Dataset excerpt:
>> BEGIN

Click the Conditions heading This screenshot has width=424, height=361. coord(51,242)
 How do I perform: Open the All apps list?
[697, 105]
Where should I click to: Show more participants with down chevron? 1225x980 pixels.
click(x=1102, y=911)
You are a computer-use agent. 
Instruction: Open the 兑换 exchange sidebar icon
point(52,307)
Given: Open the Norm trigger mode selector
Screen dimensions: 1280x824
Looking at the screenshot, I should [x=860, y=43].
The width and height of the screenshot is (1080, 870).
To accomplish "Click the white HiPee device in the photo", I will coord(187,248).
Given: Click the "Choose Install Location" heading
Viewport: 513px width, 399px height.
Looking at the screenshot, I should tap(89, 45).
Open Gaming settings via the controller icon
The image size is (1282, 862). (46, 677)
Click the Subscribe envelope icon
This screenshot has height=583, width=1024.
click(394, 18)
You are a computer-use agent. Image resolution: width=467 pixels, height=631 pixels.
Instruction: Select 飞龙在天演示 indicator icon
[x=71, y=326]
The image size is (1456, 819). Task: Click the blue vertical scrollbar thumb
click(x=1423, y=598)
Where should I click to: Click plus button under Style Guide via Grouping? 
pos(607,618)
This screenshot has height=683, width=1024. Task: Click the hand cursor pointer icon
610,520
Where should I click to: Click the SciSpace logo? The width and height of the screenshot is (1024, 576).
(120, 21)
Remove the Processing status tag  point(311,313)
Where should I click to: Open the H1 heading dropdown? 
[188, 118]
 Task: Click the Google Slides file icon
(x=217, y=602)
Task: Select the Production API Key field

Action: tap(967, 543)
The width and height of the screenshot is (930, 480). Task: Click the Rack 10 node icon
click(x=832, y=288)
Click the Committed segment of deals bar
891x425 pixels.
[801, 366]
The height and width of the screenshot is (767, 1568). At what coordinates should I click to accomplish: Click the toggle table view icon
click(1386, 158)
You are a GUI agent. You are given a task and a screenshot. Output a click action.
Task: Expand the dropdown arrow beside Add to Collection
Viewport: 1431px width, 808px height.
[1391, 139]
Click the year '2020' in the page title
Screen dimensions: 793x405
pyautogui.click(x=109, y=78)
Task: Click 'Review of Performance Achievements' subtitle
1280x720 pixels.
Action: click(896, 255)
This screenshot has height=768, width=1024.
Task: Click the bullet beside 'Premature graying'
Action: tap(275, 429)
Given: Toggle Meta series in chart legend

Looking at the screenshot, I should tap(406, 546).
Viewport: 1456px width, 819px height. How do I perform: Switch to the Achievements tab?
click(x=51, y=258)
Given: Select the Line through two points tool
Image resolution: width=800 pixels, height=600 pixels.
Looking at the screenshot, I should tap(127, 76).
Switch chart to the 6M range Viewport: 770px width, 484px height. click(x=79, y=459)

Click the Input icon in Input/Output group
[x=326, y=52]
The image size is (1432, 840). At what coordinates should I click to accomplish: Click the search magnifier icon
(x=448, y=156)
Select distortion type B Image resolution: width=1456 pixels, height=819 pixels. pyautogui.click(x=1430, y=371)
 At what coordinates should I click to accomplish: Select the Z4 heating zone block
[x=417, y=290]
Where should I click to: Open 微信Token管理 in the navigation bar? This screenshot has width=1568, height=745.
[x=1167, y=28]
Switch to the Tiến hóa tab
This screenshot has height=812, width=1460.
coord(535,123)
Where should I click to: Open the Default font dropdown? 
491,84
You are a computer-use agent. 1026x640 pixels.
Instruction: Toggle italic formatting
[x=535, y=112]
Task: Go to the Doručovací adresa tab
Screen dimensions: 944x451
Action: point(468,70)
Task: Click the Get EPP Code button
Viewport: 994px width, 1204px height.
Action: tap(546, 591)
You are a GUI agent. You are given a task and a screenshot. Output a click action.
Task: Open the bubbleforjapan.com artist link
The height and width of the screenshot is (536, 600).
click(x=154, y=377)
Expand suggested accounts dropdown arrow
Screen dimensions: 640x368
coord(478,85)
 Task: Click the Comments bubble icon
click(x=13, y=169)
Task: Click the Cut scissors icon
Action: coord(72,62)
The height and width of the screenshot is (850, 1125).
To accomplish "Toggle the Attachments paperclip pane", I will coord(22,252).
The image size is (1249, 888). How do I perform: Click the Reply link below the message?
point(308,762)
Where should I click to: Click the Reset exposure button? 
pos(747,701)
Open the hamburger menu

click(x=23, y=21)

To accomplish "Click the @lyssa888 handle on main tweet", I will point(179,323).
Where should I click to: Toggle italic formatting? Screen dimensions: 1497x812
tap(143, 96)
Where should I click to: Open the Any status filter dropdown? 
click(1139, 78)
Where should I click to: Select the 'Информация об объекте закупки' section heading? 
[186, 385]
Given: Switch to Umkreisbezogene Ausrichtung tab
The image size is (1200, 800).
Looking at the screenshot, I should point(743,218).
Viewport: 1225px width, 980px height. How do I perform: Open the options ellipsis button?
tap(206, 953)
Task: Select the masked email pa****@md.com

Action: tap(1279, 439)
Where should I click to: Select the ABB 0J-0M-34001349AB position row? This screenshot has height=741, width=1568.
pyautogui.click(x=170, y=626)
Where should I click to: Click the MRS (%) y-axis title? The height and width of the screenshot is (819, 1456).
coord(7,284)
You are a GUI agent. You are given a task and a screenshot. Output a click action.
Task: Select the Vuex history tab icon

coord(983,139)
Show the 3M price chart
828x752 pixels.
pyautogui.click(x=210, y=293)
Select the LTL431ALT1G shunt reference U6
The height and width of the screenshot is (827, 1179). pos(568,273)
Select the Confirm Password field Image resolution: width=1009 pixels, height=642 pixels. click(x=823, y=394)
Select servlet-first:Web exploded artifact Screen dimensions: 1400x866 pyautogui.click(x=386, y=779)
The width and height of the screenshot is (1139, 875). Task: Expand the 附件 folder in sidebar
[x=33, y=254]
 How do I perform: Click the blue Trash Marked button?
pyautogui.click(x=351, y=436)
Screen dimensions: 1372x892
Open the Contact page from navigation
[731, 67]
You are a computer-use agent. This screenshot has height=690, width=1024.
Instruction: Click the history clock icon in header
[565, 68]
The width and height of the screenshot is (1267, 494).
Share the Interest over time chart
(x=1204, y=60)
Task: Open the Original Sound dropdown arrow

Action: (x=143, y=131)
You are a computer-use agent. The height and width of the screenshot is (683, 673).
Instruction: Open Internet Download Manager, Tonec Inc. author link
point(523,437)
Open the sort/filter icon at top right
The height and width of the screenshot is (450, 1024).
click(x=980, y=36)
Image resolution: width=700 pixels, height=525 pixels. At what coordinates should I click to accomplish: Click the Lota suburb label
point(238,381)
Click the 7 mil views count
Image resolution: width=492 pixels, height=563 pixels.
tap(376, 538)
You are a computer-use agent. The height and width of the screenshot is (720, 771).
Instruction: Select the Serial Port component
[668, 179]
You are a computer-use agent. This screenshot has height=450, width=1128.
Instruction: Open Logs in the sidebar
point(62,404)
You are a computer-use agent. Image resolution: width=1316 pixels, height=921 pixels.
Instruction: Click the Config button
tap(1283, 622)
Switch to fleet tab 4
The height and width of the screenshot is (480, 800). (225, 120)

>> END

• **PROBLEM STATEMENT**
Rewrite all of the rows above, replacing each occurrence of "computer-use agent" with "desktop automation agent" and leaving everything else unchanged.

• **EXERCISE RESULT**
Click the Conditions heading This screenshot has width=424, height=361. coord(51,242)
 How do I perform: Open the All apps list?
[697, 105]
Where should I click to: Show more participants with down chevron? 1225x980 pixels.
click(x=1102, y=911)
You are a desktop automation agent. 
Instruction: Open the 兑换 exchange sidebar icon
point(52,307)
Given: Open the Norm trigger mode selector
Screen dimensions: 1280x824
Looking at the screenshot, I should [x=860, y=43].
The width and height of the screenshot is (1080, 870).
To accomplish "Click the white HiPee device in the photo", I will coord(187,248).
Given: Click the "Choose Install Location" heading
Viewport: 513px width, 399px height.
Looking at the screenshot, I should tap(89, 45).
Open Gaming settings via the controller icon
The image size is (1282, 862). (46, 677)
Click the Subscribe envelope icon
This screenshot has height=583, width=1024.
click(394, 18)
You are a desktop automation agent. Image resolution: width=467 pixels, height=631 pixels.
Instruction: Select 飞龙在天演示 indicator icon
[x=71, y=326]
The image size is (1456, 819). Task: Click the blue vertical scrollbar thumb
click(x=1423, y=598)
Where should I click to: Click plus button under Style Guide via Grouping? 
pos(607,618)
This screenshot has height=683, width=1024. Task: Click the hand cursor pointer icon
610,520
Where should I click to: Click the SciSpace logo? The width and height of the screenshot is (1024, 576).
(120, 21)
Remove the Processing status tag  point(311,313)
Where should I click to: Open the H1 heading dropdown? 
[188, 118]
 Task: Click the Google Slides file icon
(x=217, y=602)
Task: Select the Production API Key field

Action: tap(967, 543)
The width and height of the screenshot is (930, 480). Task: Click the Rack 10 node icon
click(x=832, y=288)
Click the Committed segment of deals bar
891x425 pixels.
[801, 366]
The height and width of the screenshot is (767, 1568). At what coordinates should I click to accomplish: Click the toggle table view icon
click(1386, 158)
You are a GUI agent. You are given a task and a screenshot. Output a click action.
Task: Expand the dropdown arrow beside Add to Collection
Viewport: 1431px width, 808px height.
[1391, 139]
Click the year '2020' in the page title
Screen dimensions: 793x405
pyautogui.click(x=109, y=78)
Task: Click 'Review of Performance Achievements' subtitle
1280x720 pixels.
Action: click(896, 255)
This screenshot has height=768, width=1024.
Task: Click the bullet beside 'Premature graying'
Action: tap(275, 429)
Given: Toggle Meta series in chart legend

Looking at the screenshot, I should tap(406, 546).
Viewport: 1456px width, 819px height. How do I perform: Switch to the Achievements tab?
click(x=51, y=258)
Given: Select the Line through two points tool
Image resolution: width=800 pixels, height=600 pixels.
Looking at the screenshot, I should tap(127, 76).
Switch chart to the 6M range Viewport: 770px width, 484px height. click(x=79, y=459)

Click the Input icon in Input/Output group
[x=326, y=52]
The image size is (1432, 840). At what coordinates should I click to accomplish: Click the search magnifier icon
(x=448, y=156)
Select distortion type B Image resolution: width=1456 pixels, height=819 pixels. pyautogui.click(x=1430, y=371)
 At what coordinates should I click to accomplish: Select the Z4 heating zone block
[x=417, y=290]
Where should I click to: Open 微信Token管理 in the navigation bar? This screenshot has width=1568, height=745.
[x=1167, y=28]
Switch to the Tiến hóa tab
This screenshot has height=812, width=1460.
coord(535,123)
Where should I click to: Open the Default font dropdown? 
491,84
You are a desktop automation agent. 1026x640 pixels.
Instruction: Toggle italic formatting
[x=535, y=112]
Task: Go to the Doručovací adresa tab
Screen dimensions: 944x451
Action: point(468,70)
Task: Click the Get EPP Code button
Viewport: 994px width, 1204px height.
Action: tap(546, 591)
You are a GUI agent. You are given a task and a screenshot. Output a click action.
Task: Open the bubbleforjapan.com artist link
The height and width of the screenshot is (536, 600).
click(x=154, y=377)
Expand suggested accounts dropdown arrow
Screen dimensions: 640x368
coord(478,85)
 Task: Click the Comments bubble icon
click(x=13, y=169)
Task: Click the Cut scissors icon
Action: coord(72,62)
The height and width of the screenshot is (850, 1125).
To accomplish "Toggle the Attachments paperclip pane", I will coord(22,252).
The image size is (1249, 888). How do I perform: Click the Reply link below the message?
point(308,762)
Where should I click to: Click the Reset exposure button? 
pos(747,701)
Open the hamburger menu

click(x=23, y=21)

To accomplish "Click the @lyssa888 handle on main tweet", I will point(179,323).
Where should I click to: Toggle italic formatting? Screen dimensions: 1497x812
tap(143, 96)
Where should I click to: Open the Any status filter dropdown? 
click(1139, 78)
Where should I click to: Select the 'Информация об объекте закупки' section heading? 
[186, 385]
Given: Switch to Umkreisbezogene Ausrichtung tab
The image size is (1200, 800).
Looking at the screenshot, I should point(743,218).
Viewport: 1225px width, 980px height. How do I perform: Open the options ellipsis button?
tap(206, 953)
Task: Select the masked email pa****@md.com

Action: tap(1279, 439)
Where should I click to: Select the ABB 0J-0M-34001349AB position row? This screenshot has height=741, width=1568.
pyautogui.click(x=170, y=626)
Where should I click to: Click the MRS (%) y-axis title? The height and width of the screenshot is (819, 1456).
coord(7,284)
You are a GUI agent. You are given a task and a screenshot. Output a click action.
Task: Select the Vuex history tab icon

coord(983,139)
Show the 3M price chart
828x752 pixels.
pyautogui.click(x=210, y=293)
Select the LTL431ALT1G shunt reference U6
The height and width of the screenshot is (827, 1179). pos(568,273)
Select the Confirm Password field Image resolution: width=1009 pixels, height=642 pixels. click(x=823, y=394)
Select servlet-first:Web exploded artifact Screen dimensions: 1400x866 pyautogui.click(x=386, y=779)
The width and height of the screenshot is (1139, 875). Task: Expand the 附件 folder in sidebar
[x=33, y=254]
 How do I perform: Click the blue Trash Marked button?
pyautogui.click(x=351, y=436)
Screen dimensions: 1372x892
Open the Contact page from navigation
[731, 67]
You are a desktop automation agent. This screenshot has height=690, width=1024.
Instruction: Click the history clock icon in header
[565, 68]
The width and height of the screenshot is (1267, 494).
Share the Interest over time chart
(x=1204, y=60)
Task: Open the Original Sound dropdown arrow

Action: (x=143, y=131)
You are a desktop automation agent. The height and width of the screenshot is (683, 673).
Instruction: Open Internet Download Manager, Tonec Inc. author link
point(523,437)
Open the sort/filter icon at top right
The height and width of the screenshot is (450, 1024).
click(x=980, y=36)
Image resolution: width=700 pixels, height=525 pixels. At what coordinates should I click to accomplish: Click the Lota suburb label
point(238,381)
Click the 7 mil views count
Image resolution: width=492 pixels, height=563 pixels.
tap(376, 538)
You are a desktop automation agent. The height and width of the screenshot is (720, 771).
Instruction: Select the Serial Port component
[668, 179]
You are a desktop automation agent. This screenshot has height=450, width=1128.
Instruction: Open Logs in the sidebar
point(62,404)
You are a desktop automation agent. Image resolution: width=1316 pixels, height=921 pixels.
Instruction: Click the Config button
tap(1283, 622)
Switch to fleet tab 4
The height and width of the screenshot is (480, 800). (225, 120)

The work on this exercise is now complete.